SOURCE PASSAGE:

_____

PORTRAIT OF FRANCIS BACON, 1935

Important Australian + International Fine Art
Melbourne
28 April 2010
30

Roy de Maistre

(1894 - 1968)
PORTRAIT OF FRANCIS BACON, 1935

oil on board

64.5 x 41.5 cm

signed lower right: R de Maistre

Estimate: 
$80,000 - 120,000
Provenance

Gladys MacDermot, London
Thence by descent
Private collection, Switzerland
Sotheby's, Melbourne, 24 November 2008, lot 71
Private collection, Victoria

Exhibited

Roy de Maistre: A Retrospective Exhibition of Paintings and Drawings 1917–1960, Whitechapel Art Gallery, London, May – June 1960, cat. 40

Literature

Farson, D., The Gilded Gutter Life of Francis Bacon, Century, London, 1993, p. 28 (illus.)
Johnson, H., Roy de Maistre: The English Years 1930–1968 , Craftsman House, Sydney, 1995, p. 26

Catalogue text

Roy de Maistre's friendship with Francis Bacon began in the late twenties or early thirties, de Maistre being a highly influential figure for the much younger artist. As Michael Peppiatt has written, 'De Maistre arrived in [Bacon's] life just when Francis urgently needed a father-figure and mentor; his influence on Bacon turned out to be both opportune and decisive.'1 With Europe in the grips of the Great Depression, De Maistre not only aided Bacon in gaining many of his early commissions, but also had 'a decisive influence in other areas of Bacon's life at this time...'2 Significantly, both artists shared a similar background, and it was through de Maistre's influence that Bacon moved from interior decorator to painter. Of de Maistre's first solo exhibitions in London in 1930, one was at the Beaux-Arts Gallery and the other at Bacon's studio.

_____

DATASET EXCERPT:
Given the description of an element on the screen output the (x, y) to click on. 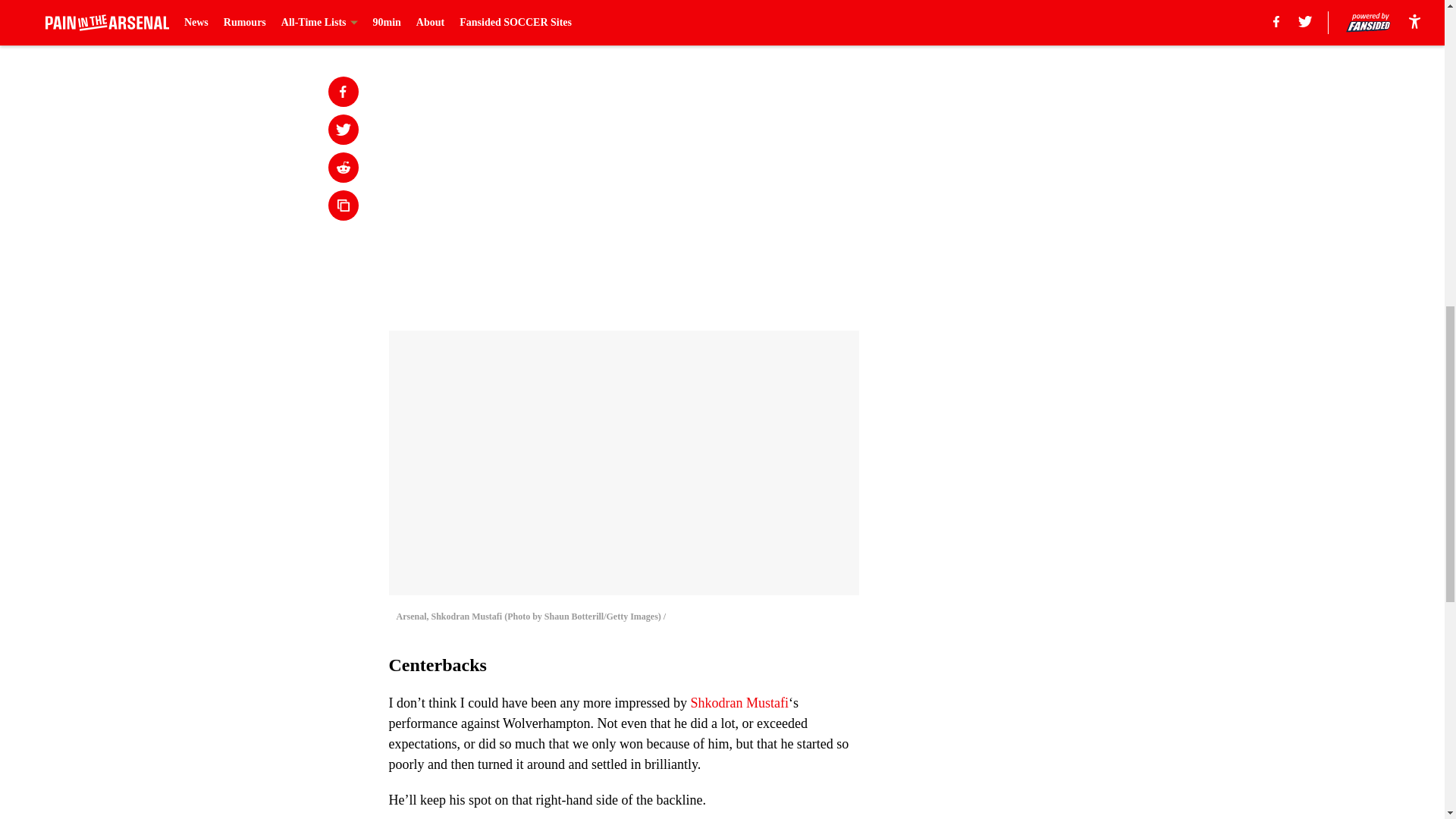
Prev (433, 20)
Next (813, 20)
Shkodran Mustafi (739, 702)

_____

Retype the catalogue entry on Roy de Maistre's portrait of Francis Bacon word for word, beginning at the words "Roy de Maistre: A" and stopping after "p. 28 (illus.)".

Roy de Maistre: A Retrospective Exhibition of Paintings and Drawings 1917–1960, Whitechapel Art Gallery, London, May – June 1960, cat. 40

Literature

Farson, D., The Gilded Gutter Life of Francis Bacon, Century, London, 1993, p. 28 (illus.)